Research Culture: Environments & Accountability

Wednesday, 22 February 2023, 10 am – noon GMT

This was part of the series of regular free webinars from the UK Research Integrity Office on research integrity and related issues.

This was a joint webinar of UKRIO and GuildHE.

The UK’s Concordat to Support Research Integrity expects accountability for creating a research environment that supports good practice and accountability for breaches of integrity. How does this requirement affect individual researchers and research organisations? In this webinar from UKRIO and GuildHE, expert drew on their experiences in fostering environments that enable the best research, empower researchers, and respond appropriately when standards are not met.


Reflections on what researchers are accountable for

Dr Verity Postlethwaite, Research Associate, Japan Research Centre, SOAS University of London

In this short talk, Verity discussed a series of reflections from conversations with people in academic, student, professional services and industry roles about accountability. She highlighted notable trends in responses, in particular thoughts on accountability being influenced by the career stage of the researcher, the environment rather than the discipline the researcher is in, the researcher’s demographic and standpoint on research, and then exposure to other industries and their ways of being accountable. Verity raised these points to further reflect on differences in opinion around accountability and how this phrase can be better understood and operationalised. To watch Verity’s presentation please click here.
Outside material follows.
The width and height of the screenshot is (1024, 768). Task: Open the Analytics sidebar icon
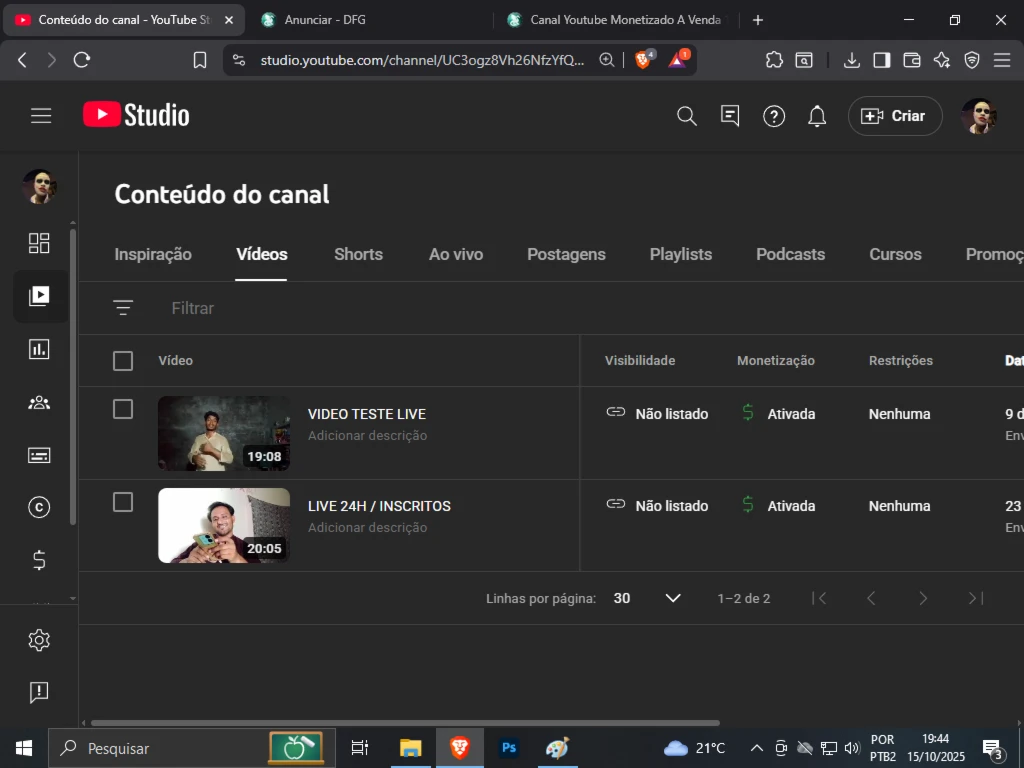(39, 349)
Cultures of Research within a small specialist institution: cultivating cultures of doing

Professor Maria Delgado, Vice Principal (Research and Knowledge Exchange), The Royal Central School of Speech and Drama, University of London

Much of the guidance produced in relation to research is fashioned with large multi-faculty institutions in mind. By looking at some of the challenges and opportunities involved in nurturing research within small specialist institutions, Maria Delgado looked at the ways in which monotechnics can promote research practices with inclusivity, integrity and accountability at the core. To watch Maria’s presentation please click here.

Responsible Leadership

Dr Nadia Soliman, Research Associate, Faculty of Medicine, Department of Surgery & Cancer, Imperial College London. To watch Nadia’s presentation please click here.
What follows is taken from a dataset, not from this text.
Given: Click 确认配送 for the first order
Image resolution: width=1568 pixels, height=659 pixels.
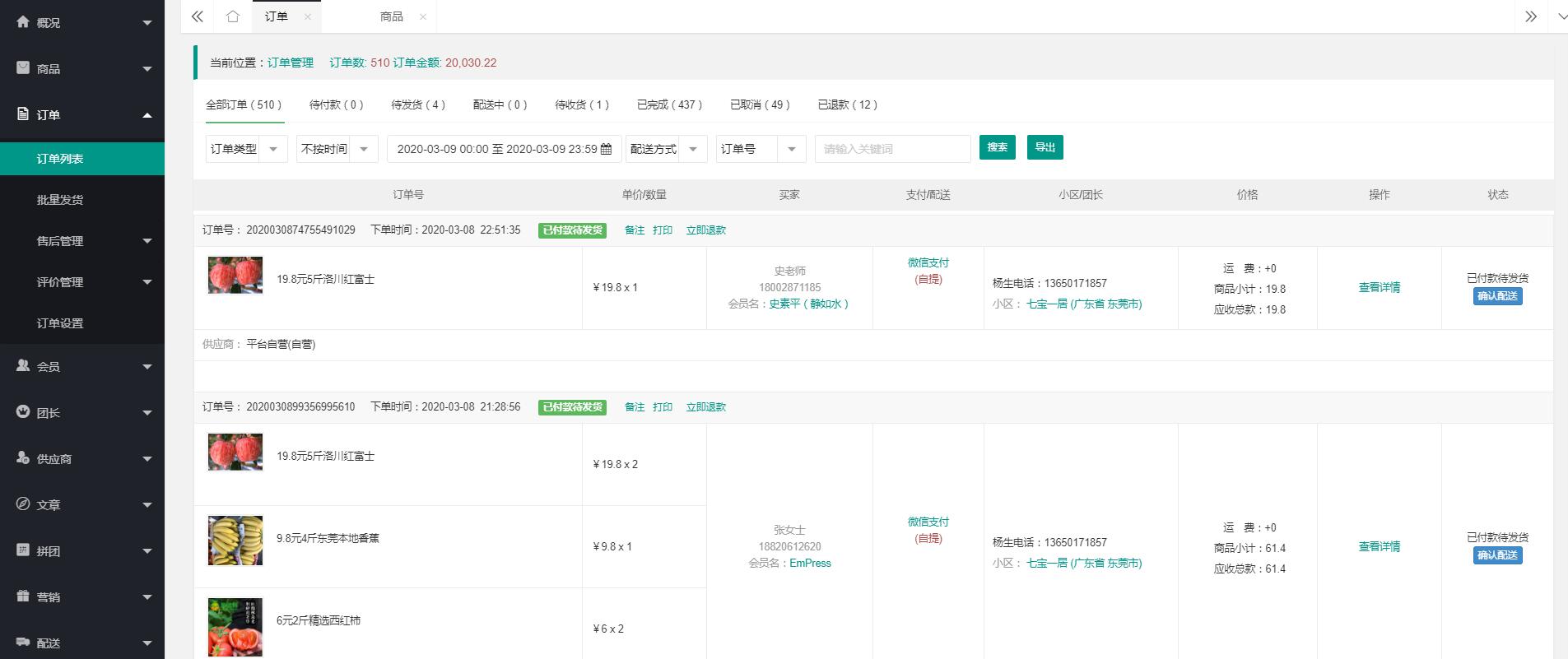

Professor Maria Delgado, Vice Principal (Research and Knowledge Exchange), The Royal Central School of Speech and Drama, University of London

Maria Delgado is an academic, critic and curator with a longstanding interest in issues of research leadership and assessment. She has published widely in areas of Spanish-language theatre and film and has collaborated with a range of industry partners on film programming and curation. She was Chair of Subpanel 33 (Music, Drama, Dance, Performing Arts, Film and Screen Studies) and Deputy Chair of Main Panel D for REF 2021 and was on the founding Council of Research England (2018-20). She is a member of the UK Committee on Research Integrity.

Dr Nadia Soliman, Research Associate, Faculty of Medicine, Department of Surgery & Cancer, Imperial College London

Nadia is a Jennie Gwynn post-doctoral career development fellow in the Pain Research Group led by Prof Andrew Rice. Her research focuses on the development and use of evidence synthesis methods for neuropathic pain translation between preclinical and clinical research. Her aim is to better connect research silos using evidence synthesis methods to increase understanding of the biological mechanisms underlying neuropathic pain and the strength of the preclinical and clinical evidence for pharmacological interventions.

Nadia’s PhD supervised by Prof Andrew Rice, and co-supervised by Prof Malcolm Macleod, CAMARADES, University of Edinburgh and Prof James Thomas, Eppi Centre, University College London focused on developing automation technologies to improve the feasibility, efficiency and accuracy of preclinical systematic reviews while addressing neurobiological questions of interest. Of note was the use of machine learning for study selection, the development of a semi-automated data extraction tool, and the use of crowd science to facilitate research conduct that is rigorous, interpretable, open, and transparent. Tools and methods that she will continue to use and develop in her research.

Nadia’s background includes a BSc (Hons) Pharmacology (University of Liverpool, 2007), an MSc in Drug Discovery Skills (King’s College London, 2015) and MRes in Cellular and Molecular Biosciences (Imperial College London, 2017).

She also has an interest in sharing her military experiences and knowledge of leadership development to engender a more positive research culture.